Il successo della rivista portò Nast a renderla internazionale e dal 1912 iniziò a venderla anche a Londra. Con lo scoppio della prima guerra mondiale le cose si complicarono e l’esportazione di Vogue, come quella di altri materiali di prima e seconda necessità, divenne quasi impossibile e rischiosa. Così Conde Nast decise di creare una sede autonoma in Inghilterra che venne battezza il 15 settembre del 1916 con il nome di Vogue UK. Dopo quella inglese, Nast provò a realizzare anche una versione in lingua spagnola e tedesca che però non ebbero successo, al contrario di quella francese che prese vita nel 1920, mentre in Italia arrivò solo nel 1964.

Ad occuparsi della versione americana di Vogue durante gli anni della guerra fu Edna Woolman Chase, che utilizzò l’influenza che la rivista aveva sull’alta società per realizzare delle sfilate di beneficenza in cui il ricavato andava a donne e bambini che a causa del conflitto avevo perso tutto. A succedere la Chase fu Jessica Daves, considerata poco adatta per reggere il timone di una rivista così importante, che si avvalse dell’aiuto di Alexander Lieberman per tenere alta la qualità grafica di Vogue. Ad Alexander Lieberman dobbiamo la realizzazione dell’attuale logo della rivista, che dal 1947 è rimasto invariato. Il successo di Vogue aumentava notevolmente di anno in anno, tanto da essere considerata la rivista di moda più prestigiosa e autorevole al mondo. Ma le tendenze apparivano sempre uguali, i servizi fotografici statici e le cover eleganti ma poco innovative. Fu Diana Vreeland a porre dei cambiamenti notevoli alla rivista, dando un tocco frizzante e sensuale ad ogni servizio fotografico rivoluzionandola dal punto di vista artistico. Con la Vreeland la figura dell’editrice di moda venne considerata sacra e indiscutibile, una sorta di Papa della moda. Negli anni ’70, sotto la direzione di Grace Mirabella, Vogue divenne mensile. La rivista prese una piaga più giornalistica, aumentarono i numeri degli articoli e si pose attenzione sui temi di salute e bellezza; le copertine rispecchiavano la formula “guardami negli occhi” inserendo ogni mese la foto della modella in primo piano affiancata dai titoli che anticipavano il contenuto degli articoli. Ai volti in primo piano, Anna Wintour preferì le modelle fotografate a mezzobusto e con il look in mostra. La Wintour diede un allure moderno al giornale e abbandonò i canoni di rivista elitaria: tutte le donne dovevano rispecchiarsi in Vogue, tutte le donne dovevano sentirsi Vogue.

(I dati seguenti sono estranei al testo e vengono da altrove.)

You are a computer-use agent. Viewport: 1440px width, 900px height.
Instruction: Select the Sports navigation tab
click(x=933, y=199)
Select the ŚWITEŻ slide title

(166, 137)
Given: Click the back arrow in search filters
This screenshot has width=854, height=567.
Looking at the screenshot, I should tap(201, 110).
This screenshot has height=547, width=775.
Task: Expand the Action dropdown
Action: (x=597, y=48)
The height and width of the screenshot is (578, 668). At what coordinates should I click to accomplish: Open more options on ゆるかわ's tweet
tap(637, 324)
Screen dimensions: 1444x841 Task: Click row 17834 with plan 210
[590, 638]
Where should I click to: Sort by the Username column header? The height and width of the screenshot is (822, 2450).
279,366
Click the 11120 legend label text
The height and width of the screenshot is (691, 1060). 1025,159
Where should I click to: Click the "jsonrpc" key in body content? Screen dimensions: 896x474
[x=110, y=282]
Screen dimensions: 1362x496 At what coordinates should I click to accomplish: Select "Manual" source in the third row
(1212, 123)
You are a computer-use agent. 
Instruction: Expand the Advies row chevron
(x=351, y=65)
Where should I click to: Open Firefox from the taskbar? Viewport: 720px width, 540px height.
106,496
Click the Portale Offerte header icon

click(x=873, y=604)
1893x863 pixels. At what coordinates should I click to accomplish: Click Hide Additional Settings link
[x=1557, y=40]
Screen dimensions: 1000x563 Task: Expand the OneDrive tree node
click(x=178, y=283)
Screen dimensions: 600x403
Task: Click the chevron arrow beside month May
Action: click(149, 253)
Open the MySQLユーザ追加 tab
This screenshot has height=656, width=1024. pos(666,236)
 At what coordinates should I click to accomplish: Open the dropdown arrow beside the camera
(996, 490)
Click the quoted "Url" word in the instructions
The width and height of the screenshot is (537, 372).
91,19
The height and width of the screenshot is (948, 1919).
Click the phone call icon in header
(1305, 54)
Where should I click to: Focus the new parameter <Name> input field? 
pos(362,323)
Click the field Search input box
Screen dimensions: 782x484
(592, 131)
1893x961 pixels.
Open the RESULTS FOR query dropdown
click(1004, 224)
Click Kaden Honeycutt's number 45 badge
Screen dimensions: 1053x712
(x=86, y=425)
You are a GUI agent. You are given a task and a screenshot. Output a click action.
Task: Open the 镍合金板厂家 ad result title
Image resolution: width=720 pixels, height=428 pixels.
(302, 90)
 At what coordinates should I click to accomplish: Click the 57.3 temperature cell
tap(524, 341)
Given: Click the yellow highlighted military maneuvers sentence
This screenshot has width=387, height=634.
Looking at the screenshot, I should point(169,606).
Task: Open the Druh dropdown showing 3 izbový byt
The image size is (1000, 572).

In questi 123 anni, Vogue è stato il testimone del cambiamento delle mode, dalla minigonna allo smoking da donna fino al blue jeans. Ha vissuto due conflitti mondiali, ha aiutato il mondo della sartoria a risollevarsi nel dopoguerra, ha lanciato artisti, stilisti, fotografi e modelle, ha rappresentato la società di ogni epoca, ha concretizzato il concetto di stile, esaltato la figura della donna moderna e lavoratrice e della fashion victim. In questi 123 anni Vogue ci ha regalato tante emozioni, e continua a darcele ogni mese.